Task goal
Copy the stretch of data from the line containing "Where should I click to: Dislike" through the line containing "[x=271, y=117]", replacing "Parser tab" with "Lexer tab" and leaving everything else unchanged.

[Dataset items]
- - -
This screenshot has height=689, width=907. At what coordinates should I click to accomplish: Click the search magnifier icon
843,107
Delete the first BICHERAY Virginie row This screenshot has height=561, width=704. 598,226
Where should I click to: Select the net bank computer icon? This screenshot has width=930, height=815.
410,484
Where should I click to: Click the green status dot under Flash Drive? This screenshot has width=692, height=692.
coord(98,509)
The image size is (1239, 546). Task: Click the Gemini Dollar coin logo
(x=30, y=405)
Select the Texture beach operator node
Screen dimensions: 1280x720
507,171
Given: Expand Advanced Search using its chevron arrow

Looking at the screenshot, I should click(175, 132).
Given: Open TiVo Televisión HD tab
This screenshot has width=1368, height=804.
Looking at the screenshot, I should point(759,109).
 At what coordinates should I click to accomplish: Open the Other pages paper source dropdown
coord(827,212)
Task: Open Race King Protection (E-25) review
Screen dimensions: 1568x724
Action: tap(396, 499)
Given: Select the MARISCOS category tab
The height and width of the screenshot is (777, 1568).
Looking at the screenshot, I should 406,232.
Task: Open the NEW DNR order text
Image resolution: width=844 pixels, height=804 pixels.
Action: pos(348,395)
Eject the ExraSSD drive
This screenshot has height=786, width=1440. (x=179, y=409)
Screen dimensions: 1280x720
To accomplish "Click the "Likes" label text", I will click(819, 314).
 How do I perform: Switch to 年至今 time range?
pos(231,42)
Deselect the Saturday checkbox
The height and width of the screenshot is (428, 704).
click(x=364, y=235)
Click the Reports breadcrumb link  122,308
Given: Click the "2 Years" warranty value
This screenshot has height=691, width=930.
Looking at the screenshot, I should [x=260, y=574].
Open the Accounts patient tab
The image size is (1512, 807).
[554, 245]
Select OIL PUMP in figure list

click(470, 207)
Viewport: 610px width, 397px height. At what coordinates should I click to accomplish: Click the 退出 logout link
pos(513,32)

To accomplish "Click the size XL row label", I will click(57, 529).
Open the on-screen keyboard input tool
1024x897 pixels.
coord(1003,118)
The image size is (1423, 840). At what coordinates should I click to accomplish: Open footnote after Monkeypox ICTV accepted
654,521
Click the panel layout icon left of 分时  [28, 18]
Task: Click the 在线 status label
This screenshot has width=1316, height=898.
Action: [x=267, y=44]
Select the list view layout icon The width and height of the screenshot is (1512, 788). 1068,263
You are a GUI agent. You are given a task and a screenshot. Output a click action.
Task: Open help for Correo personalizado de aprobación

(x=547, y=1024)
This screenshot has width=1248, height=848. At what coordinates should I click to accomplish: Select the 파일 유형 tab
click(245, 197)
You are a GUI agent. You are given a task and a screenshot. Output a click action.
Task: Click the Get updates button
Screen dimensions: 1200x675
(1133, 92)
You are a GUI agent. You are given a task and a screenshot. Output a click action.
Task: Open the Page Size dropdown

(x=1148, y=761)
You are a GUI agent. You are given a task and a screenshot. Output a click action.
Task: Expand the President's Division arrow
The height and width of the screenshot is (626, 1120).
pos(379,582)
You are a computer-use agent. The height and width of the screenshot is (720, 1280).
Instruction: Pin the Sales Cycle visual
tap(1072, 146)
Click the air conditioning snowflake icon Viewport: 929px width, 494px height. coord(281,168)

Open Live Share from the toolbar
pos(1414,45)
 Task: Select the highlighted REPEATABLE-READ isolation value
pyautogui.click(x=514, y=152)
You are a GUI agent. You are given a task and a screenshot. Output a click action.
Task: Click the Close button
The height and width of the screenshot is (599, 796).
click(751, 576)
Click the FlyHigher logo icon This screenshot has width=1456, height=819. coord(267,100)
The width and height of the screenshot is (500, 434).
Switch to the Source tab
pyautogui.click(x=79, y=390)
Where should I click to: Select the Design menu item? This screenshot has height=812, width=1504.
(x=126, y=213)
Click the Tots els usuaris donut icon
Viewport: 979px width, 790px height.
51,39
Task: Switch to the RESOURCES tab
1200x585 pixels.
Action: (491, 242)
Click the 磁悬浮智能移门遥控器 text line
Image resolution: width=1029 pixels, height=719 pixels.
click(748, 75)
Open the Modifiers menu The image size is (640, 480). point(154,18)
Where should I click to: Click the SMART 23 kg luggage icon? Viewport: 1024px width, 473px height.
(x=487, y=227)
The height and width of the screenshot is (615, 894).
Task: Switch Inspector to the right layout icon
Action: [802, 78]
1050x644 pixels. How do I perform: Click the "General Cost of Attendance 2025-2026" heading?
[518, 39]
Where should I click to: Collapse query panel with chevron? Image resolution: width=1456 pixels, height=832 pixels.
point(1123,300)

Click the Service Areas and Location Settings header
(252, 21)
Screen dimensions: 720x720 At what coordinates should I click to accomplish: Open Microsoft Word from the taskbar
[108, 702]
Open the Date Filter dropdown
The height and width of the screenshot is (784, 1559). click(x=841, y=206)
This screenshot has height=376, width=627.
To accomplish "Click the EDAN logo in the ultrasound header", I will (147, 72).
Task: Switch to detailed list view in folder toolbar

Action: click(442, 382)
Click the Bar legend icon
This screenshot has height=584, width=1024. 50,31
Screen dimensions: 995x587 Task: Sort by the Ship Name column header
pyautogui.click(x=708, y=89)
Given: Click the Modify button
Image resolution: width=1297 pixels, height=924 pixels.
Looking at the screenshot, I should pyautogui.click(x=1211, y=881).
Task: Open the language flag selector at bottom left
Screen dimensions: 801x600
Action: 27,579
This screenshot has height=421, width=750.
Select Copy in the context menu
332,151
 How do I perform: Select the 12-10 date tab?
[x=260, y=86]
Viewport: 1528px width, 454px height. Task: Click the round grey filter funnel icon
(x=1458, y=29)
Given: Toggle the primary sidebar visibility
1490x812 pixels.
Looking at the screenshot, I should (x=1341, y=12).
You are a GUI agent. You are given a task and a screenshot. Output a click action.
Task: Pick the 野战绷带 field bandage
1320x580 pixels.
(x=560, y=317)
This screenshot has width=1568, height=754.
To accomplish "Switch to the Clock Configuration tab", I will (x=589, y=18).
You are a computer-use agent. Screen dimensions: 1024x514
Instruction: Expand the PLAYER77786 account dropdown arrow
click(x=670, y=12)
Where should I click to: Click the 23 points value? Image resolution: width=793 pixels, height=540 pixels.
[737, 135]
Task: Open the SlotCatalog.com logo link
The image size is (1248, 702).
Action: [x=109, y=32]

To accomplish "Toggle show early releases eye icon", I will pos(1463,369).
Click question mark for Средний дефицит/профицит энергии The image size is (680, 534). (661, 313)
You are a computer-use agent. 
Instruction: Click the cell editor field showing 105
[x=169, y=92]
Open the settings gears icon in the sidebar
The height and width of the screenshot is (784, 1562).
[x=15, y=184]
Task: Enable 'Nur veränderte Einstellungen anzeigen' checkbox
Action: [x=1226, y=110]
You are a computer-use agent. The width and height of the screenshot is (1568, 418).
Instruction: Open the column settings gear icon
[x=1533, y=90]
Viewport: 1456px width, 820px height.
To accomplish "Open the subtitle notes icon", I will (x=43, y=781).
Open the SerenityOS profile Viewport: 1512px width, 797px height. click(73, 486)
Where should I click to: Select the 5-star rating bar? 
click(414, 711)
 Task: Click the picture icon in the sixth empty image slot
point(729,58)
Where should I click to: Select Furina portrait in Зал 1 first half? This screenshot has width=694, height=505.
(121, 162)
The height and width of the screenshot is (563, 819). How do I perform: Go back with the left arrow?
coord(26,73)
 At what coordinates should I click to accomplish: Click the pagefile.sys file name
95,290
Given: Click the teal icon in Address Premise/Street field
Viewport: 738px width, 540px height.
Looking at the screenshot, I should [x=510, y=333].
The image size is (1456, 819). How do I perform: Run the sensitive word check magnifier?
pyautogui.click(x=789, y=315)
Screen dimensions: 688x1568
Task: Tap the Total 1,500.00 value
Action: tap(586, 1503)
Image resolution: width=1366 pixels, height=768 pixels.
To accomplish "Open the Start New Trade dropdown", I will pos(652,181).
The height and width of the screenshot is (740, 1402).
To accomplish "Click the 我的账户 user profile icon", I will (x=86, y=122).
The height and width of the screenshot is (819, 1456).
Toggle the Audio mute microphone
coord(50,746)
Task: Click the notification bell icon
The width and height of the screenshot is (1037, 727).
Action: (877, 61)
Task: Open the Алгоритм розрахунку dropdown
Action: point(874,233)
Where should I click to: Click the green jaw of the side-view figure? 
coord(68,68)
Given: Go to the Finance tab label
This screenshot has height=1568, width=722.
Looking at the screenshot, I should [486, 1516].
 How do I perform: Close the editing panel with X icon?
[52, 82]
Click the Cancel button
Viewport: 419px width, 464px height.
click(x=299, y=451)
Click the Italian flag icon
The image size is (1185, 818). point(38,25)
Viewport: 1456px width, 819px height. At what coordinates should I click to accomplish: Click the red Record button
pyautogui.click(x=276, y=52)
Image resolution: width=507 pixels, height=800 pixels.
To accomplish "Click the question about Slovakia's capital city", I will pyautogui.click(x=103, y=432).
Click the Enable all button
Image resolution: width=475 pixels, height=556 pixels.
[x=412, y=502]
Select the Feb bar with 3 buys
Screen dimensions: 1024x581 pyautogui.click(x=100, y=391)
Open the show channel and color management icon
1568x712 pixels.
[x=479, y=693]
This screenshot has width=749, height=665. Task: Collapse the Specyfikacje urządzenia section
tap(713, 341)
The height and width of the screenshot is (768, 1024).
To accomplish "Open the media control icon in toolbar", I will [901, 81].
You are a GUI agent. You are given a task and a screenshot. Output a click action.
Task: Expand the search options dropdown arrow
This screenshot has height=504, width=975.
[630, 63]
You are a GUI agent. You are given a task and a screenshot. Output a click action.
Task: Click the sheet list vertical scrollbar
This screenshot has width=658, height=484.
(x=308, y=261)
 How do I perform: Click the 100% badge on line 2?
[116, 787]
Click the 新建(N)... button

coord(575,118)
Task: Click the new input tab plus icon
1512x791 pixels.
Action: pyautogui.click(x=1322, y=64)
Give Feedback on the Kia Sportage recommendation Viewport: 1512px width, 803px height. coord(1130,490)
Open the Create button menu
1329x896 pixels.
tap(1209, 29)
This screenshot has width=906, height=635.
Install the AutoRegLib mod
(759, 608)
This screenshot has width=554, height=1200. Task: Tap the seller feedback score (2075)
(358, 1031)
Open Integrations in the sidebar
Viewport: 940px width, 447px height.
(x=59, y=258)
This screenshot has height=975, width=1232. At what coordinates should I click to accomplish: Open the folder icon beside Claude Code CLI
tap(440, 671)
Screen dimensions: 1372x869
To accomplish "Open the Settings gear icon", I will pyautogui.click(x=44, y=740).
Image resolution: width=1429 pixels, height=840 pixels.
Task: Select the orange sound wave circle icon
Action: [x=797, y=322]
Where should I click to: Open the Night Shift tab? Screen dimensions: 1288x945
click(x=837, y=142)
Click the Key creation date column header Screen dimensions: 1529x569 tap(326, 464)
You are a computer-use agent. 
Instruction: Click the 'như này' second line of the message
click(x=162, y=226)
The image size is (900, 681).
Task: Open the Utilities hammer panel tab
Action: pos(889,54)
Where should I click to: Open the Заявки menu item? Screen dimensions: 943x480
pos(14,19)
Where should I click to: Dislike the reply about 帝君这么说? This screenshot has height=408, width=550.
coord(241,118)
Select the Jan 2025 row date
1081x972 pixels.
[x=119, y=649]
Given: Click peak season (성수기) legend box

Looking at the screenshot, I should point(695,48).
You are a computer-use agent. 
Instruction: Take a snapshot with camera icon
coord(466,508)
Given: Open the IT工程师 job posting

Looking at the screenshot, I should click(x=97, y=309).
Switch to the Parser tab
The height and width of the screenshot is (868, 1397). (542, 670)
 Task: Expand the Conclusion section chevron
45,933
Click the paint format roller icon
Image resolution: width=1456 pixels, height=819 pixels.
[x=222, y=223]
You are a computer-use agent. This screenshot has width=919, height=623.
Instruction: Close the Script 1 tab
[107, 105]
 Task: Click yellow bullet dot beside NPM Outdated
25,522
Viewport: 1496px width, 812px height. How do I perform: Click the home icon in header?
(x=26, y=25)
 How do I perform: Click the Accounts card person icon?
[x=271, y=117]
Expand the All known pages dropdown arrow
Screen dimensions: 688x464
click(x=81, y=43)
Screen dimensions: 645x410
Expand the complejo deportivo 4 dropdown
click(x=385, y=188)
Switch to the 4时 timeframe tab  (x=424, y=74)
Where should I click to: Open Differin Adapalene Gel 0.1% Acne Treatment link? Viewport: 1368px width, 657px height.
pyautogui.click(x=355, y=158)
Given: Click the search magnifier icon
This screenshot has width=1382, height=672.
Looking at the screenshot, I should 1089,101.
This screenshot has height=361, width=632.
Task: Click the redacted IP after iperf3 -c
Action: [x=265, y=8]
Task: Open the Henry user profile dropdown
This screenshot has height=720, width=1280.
- - -
Task answer
Where should I click to: Dislike the reply about 帝君这么说? This screenshot has height=408, width=550.
coord(241,118)
Select the Jan 2025 row date
1081x972 pixels.
[x=119, y=649]
Given: Click peak season (성수기) legend box

Looking at the screenshot, I should point(695,48).
You are a computer-use agent. 
Instruction: Take a snapshot with camera icon
coord(466,508)
Given: Open the IT工程师 job posting

Looking at the screenshot, I should click(x=97, y=309).
Switch to the Lexer tab
The height and width of the screenshot is (868, 1397). (542, 670)
 Task: Expand the Conclusion section chevron
45,933
Click the paint format roller icon
Image resolution: width=1456 pixels, height=819 pixels.
[x=222, y=223]
You are a computer-use agent. This screenshot has width=919, height=623.
Instruction: Close the Script 1 tab
[107, 105]
 Task: Click yellow bullet dot beside NPM Outdated
25,522
Viewport: 1496px width, 812px height. How do I perform: Click the home icon in header?
(x=26, y=25)
 How do I perform: Click the Accounts card person icon?
[x=271, y=117]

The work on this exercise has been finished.